On Wed, 7 Dec 2011 09:30:31 -0500, Robert Vaughan wrote:
Hi,
We're using Squid-2.5.STABLE14 and occasionally when we rotate logs
(nightly event) something breaks in the squid->ntlm_auth->winbind
chain
such that users get prompted in their browsers to authenticate.
In the cache log we see this error for each user:
Login for user [domain]\[user]@[machine] failed due to [winbind
client not
authorized to use winbindd_pam_auth_crap. Ensure permissions on
/appl/samba-3.2.10/var/locks/winbindd_privileged are set correctly.]

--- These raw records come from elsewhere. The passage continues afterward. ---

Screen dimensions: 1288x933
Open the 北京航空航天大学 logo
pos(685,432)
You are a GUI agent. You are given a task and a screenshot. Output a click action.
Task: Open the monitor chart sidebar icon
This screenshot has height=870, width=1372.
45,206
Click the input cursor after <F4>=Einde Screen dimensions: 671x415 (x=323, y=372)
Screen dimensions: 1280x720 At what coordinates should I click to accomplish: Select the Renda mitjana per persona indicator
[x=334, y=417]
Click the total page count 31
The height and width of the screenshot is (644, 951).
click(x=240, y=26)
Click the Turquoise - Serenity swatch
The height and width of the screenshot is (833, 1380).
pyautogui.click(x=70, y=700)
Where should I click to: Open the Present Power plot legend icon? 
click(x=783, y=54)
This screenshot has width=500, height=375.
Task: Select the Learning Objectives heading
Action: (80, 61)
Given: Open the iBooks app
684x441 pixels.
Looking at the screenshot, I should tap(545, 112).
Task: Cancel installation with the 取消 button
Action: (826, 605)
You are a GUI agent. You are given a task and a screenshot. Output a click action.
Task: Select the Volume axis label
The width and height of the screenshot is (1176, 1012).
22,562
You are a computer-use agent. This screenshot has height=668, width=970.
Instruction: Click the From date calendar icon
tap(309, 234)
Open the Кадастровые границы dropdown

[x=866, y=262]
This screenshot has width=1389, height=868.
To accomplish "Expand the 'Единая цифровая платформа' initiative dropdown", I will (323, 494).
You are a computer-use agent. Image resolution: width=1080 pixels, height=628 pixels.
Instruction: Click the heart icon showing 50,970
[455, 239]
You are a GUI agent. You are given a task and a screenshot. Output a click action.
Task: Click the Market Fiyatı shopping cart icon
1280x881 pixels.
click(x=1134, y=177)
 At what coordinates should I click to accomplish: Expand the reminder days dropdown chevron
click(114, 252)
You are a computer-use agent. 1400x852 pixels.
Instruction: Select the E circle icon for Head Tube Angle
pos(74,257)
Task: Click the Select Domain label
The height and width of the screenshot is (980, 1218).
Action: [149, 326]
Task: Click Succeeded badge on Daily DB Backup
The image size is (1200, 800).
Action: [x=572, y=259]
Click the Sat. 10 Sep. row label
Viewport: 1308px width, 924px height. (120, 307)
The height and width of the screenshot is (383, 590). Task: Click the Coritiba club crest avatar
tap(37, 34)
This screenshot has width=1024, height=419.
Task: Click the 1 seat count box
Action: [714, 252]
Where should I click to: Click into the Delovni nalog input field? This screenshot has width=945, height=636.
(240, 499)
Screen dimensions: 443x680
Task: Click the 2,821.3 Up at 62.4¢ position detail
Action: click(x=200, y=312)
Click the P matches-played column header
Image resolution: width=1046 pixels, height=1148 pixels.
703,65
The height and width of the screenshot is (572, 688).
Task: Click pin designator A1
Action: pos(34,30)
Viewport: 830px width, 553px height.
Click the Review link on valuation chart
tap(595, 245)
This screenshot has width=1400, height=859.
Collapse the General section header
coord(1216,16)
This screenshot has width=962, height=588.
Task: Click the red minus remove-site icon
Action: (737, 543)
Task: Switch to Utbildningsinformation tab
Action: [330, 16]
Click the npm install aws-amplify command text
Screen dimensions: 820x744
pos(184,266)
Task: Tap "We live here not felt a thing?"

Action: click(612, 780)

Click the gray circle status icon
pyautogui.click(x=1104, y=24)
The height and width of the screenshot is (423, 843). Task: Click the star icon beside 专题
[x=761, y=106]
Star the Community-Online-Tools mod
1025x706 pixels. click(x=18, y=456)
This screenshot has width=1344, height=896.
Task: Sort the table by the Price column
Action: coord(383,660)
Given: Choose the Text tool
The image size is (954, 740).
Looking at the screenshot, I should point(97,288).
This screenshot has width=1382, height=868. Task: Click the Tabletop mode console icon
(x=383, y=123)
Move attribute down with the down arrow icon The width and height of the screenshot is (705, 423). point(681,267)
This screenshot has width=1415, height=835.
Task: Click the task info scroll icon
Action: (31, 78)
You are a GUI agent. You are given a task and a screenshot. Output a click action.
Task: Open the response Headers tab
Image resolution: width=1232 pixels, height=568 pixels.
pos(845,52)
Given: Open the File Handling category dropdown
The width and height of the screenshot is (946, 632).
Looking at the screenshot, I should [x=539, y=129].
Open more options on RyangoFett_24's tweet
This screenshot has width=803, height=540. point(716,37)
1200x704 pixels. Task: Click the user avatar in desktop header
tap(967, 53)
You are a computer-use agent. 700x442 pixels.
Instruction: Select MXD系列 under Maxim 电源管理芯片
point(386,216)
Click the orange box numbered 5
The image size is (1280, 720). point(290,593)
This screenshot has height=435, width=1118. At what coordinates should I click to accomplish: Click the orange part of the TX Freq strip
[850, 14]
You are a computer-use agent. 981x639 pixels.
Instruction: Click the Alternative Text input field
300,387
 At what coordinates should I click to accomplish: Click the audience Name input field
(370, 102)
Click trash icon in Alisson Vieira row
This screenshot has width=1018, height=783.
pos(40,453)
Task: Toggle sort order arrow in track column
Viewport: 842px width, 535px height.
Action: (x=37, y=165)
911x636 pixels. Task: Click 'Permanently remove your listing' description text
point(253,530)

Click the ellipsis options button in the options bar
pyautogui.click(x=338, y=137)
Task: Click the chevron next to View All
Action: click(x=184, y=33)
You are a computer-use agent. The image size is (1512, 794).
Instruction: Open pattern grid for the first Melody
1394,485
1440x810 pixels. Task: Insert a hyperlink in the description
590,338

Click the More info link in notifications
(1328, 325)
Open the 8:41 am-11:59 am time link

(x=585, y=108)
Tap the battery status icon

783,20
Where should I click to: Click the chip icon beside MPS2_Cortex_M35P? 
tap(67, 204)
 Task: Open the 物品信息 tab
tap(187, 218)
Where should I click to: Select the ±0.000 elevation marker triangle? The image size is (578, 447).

The permissions are of course correct on the winbindd_privileged
folder
and the pipe (this works most of the time)
drwxr-x--- 2 root squid 3 Dec 3 22:29
/appl/samba/var/locks/winbindd_privileged
srwxrwxrwx 1 root root 0 Dec 3 22:29 pipe
Squid runs as effective user 'operator' which is in the 'squid'
group.
This appears to be the old problem that winbind/Samba perform security
checks and reset their important security permissions at times.
/appl/samba/var/locks/winbindd_privileged being primary amongst those.
To fix that problem the Squid effective user needs to be a member of
the winbindd_priv group, with the
/appl/samba/var/locks/winbindd_privileged left at whatever Samba needs.
This prevents giving all software which uses winbindd_privileged
unsecured access to all Squid data and signalling operations, and leaves
Samba to maintain its own permissions properly.
Removing the cache_effective_group from squid.conf allows the OS
permissions system to assign Squid to multiple groups (its own 'squid'
group and the 'winbindd_priv' group) and is needed for this to work.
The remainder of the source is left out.